## [Énoncé 1]
Dans les lignes fournies, reprenez le passage allant de la ligne contenant « Task: Open new tab with plus icon » jusqu'à la dernière ligne, en remplaçant « plus icon » par « plus button ». Ne modifiez rien d'autre.

## [Texte support]
________________________________________

INTERVENTION DE S.EXC. Mgr SILVANO M. TOMASI,
REPRÉSENTANT DU SAINT-SIÈGE AUPRÈS DE L'ORGANISATION INTERNATIONALE POUR LES MIGRATIONS (OIM)

Genève
Mercredi 8 octobre 2014

 

Monsieur le président,

La famille migrante est un élément essentiel du phénomène croissant de la migration dans notre univers mondialisé. C’est pourquoi la délégation du Saint-Siège considère opportun d’avoir choisi ce thème pour sa réflexion lors du Dialogue international sur la migration (IDM) 2014.

Très souvent, les migrants quittent leur pays par souci pour les besoins de leurs familles; ils risquent parfois même leur vie sur des embarcations de fortune ou dans des déserts dangereux dans l’espoir d’assurer à leurs familles une vie digne, comme le décrit le rapport de l’OIM. A travers leur travail, les impôts qu’ils paient, les nouvelles entreprises qu’ils créent et la variété de services qu’ils offrent, la plupart des migrants apporte une contribution économique et sociale positive aux sociétés d’accueil. Les collaboratrices domestiques, par exemple, laissent leurs enfants dans leur pays d’origine pour s’occuper d’enfants, de personnes porteuses de handicap et âgées à l’étranger. Alors que les migrants sont une présence positive dans les sociétés d’accueil, ils courent le risque que leurs enfants et leurs familles demeurent dans l’ombre et privés de leur affection dans leur pays d’origine. Les transferts de fonds qu’ils envoient chez eux concentre le débat sur les bénéfices financiers engendrés par les migrants. Si cet argent est important pour améliorer la santé et l’éducation pour les membres de la famille restés dans le pays d’origine, il ne compense pas entièrement les autres besoins: l’affection familiale, une présence nécessaire pour éduquer aux valeurs et à l’intégrité, un modèle de référence pour un comportement responsable, en particulier chez les jeunes. Le vide humain ressenti lorsqu’un père ou une mère émigre devient un rappel de l’ambivalence de l’émigration et du droit fondamental à pouvoir rester dans son pays dans la dignité. En particulier lorsque les mères émigrent, d’autres conséquences négatives apparaissent: la fréquentation scolaire des enfants baisse, le nombre de mariages précoces d’adolescentes augmente et le risque de recours aux drogues s’accroît. Comme le Pape François l’a récemment déclaré: «A la mondialisation du phénomène migratoire, il faut répondre par la mondialisation de la charité et de la coopération, de manière à humaniser les conditions des migrants. En même temps, il faut intensifier les efforts pour créer les conditions aptes à garantir une diminution progressive des causes qui poussent des peuples entiers à laisser leur terre natale, en raison de guerres et de famines» (Message pour la Journée mondiale du migrant et du réfugié 2015).

________________________________________

## [Lignes fournies]
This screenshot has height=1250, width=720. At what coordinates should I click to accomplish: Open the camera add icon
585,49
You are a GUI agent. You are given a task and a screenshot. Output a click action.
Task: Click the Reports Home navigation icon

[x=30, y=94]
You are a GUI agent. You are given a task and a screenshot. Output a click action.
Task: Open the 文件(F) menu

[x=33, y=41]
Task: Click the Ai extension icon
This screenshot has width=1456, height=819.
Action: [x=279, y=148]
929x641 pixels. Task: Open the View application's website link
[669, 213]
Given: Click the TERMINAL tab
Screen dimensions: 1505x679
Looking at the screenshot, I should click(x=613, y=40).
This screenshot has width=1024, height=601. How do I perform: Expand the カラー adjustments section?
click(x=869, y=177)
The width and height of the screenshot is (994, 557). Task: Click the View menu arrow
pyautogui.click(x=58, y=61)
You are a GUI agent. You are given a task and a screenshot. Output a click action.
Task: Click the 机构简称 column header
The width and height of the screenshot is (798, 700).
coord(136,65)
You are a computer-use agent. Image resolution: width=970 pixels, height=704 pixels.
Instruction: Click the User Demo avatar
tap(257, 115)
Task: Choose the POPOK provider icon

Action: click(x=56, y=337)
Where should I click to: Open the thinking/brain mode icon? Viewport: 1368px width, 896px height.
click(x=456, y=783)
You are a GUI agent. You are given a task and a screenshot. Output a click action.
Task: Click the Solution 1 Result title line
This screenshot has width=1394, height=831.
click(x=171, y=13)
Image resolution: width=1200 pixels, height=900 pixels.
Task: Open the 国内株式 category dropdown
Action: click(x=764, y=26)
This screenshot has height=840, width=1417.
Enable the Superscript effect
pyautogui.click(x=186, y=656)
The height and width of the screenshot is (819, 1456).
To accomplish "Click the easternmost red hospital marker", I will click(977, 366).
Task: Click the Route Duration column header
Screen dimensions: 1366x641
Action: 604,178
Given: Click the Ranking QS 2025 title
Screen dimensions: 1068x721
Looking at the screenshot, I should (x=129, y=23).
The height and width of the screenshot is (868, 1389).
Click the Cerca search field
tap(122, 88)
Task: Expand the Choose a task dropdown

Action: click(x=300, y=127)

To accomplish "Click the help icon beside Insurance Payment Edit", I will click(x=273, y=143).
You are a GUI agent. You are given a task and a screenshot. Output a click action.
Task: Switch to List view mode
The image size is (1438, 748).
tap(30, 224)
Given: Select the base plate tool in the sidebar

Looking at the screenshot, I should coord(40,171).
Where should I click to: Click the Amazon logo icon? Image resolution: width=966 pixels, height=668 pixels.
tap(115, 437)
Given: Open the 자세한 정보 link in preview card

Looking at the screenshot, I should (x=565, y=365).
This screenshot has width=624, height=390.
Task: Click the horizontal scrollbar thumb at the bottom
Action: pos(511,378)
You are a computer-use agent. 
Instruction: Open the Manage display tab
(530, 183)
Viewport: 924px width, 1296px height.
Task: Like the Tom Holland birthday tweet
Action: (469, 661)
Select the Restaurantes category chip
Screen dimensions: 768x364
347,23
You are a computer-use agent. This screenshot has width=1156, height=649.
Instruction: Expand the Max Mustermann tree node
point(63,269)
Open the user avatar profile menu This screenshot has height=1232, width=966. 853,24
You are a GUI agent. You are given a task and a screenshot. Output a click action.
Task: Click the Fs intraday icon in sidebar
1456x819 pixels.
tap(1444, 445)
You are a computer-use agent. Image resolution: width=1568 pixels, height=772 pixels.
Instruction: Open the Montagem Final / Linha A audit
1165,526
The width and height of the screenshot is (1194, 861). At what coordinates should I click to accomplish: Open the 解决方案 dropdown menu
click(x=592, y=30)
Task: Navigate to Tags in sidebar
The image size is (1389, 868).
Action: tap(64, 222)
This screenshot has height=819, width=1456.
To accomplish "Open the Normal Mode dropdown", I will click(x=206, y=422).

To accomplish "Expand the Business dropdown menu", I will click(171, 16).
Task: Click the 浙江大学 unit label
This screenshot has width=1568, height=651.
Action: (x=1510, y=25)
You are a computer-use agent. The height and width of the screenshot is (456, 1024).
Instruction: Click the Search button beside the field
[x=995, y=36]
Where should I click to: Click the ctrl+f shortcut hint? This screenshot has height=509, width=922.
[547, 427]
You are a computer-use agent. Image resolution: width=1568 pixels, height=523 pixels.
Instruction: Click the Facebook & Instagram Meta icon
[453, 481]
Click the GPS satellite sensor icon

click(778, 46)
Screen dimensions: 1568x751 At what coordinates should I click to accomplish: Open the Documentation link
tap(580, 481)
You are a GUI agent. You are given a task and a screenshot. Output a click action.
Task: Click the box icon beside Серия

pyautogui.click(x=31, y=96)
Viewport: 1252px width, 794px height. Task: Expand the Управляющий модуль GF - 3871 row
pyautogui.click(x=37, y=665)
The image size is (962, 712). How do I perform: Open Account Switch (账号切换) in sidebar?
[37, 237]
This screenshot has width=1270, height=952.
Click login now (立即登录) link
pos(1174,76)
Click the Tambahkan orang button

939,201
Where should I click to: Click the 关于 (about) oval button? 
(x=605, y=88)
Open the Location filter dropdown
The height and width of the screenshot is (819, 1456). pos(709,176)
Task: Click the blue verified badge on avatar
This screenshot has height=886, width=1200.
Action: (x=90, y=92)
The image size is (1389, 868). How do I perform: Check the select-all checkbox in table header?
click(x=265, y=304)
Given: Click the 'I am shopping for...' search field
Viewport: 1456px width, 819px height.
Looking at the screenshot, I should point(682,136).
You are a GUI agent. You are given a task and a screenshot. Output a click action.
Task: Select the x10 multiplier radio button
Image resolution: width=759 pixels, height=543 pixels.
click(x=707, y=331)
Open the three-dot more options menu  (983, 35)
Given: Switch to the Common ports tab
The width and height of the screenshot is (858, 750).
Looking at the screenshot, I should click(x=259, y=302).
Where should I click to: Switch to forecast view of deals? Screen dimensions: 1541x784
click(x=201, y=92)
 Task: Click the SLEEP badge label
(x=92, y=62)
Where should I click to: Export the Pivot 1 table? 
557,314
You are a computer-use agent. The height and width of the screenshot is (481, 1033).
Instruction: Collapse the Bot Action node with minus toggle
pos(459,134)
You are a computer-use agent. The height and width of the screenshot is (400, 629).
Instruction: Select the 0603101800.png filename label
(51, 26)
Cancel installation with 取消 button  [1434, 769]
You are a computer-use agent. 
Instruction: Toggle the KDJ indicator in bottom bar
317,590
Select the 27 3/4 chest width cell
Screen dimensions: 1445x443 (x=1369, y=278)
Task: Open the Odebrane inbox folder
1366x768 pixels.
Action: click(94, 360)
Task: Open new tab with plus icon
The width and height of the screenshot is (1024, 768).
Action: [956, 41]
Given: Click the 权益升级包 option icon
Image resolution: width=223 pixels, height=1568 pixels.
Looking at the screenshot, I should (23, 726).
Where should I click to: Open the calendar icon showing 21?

________________________________________

## [Énoncé 2]
Recopiez à l'identique le passage du discours qui va de « INTERVENTION DE S.EXC. » à « migration (IDM) 2014. ».

## [Corrigé 1]
Task: Open new tab with plus button
The width and height of the screenshot is (1024, 768).
Action: [956, 41]
Given: Click the 权益升级包 option icon
Image resolution: width=223 pixels, height=1568 pixels.
Looking at the screenshot, I should (23, 726).
Where should I click to: Open the calendar icon showing 21?

## [Corrigé 2]
INTERVENTION DE S.EXC. Mgr SILVANO M. TOMASI,
REPRÉSENTANT DU SAINT-SIÈGE AUPRÈS DE L'ORGANISATION INTERNATIONALE POUR LES MIGRATIONS (OIM)

Genève
Mercredi 8 octobre 2014

 

Monsieur le président,

La famille migrante est un élément essentiel du phénomène croissant de la migration dans notre univers mondialisé. C’est pourquoi la délégation du Saint-Siège considère opportun d’avoir choisi ce thème pour sa réflexion lors du Dialogue international sur la migration (IDM) 2014.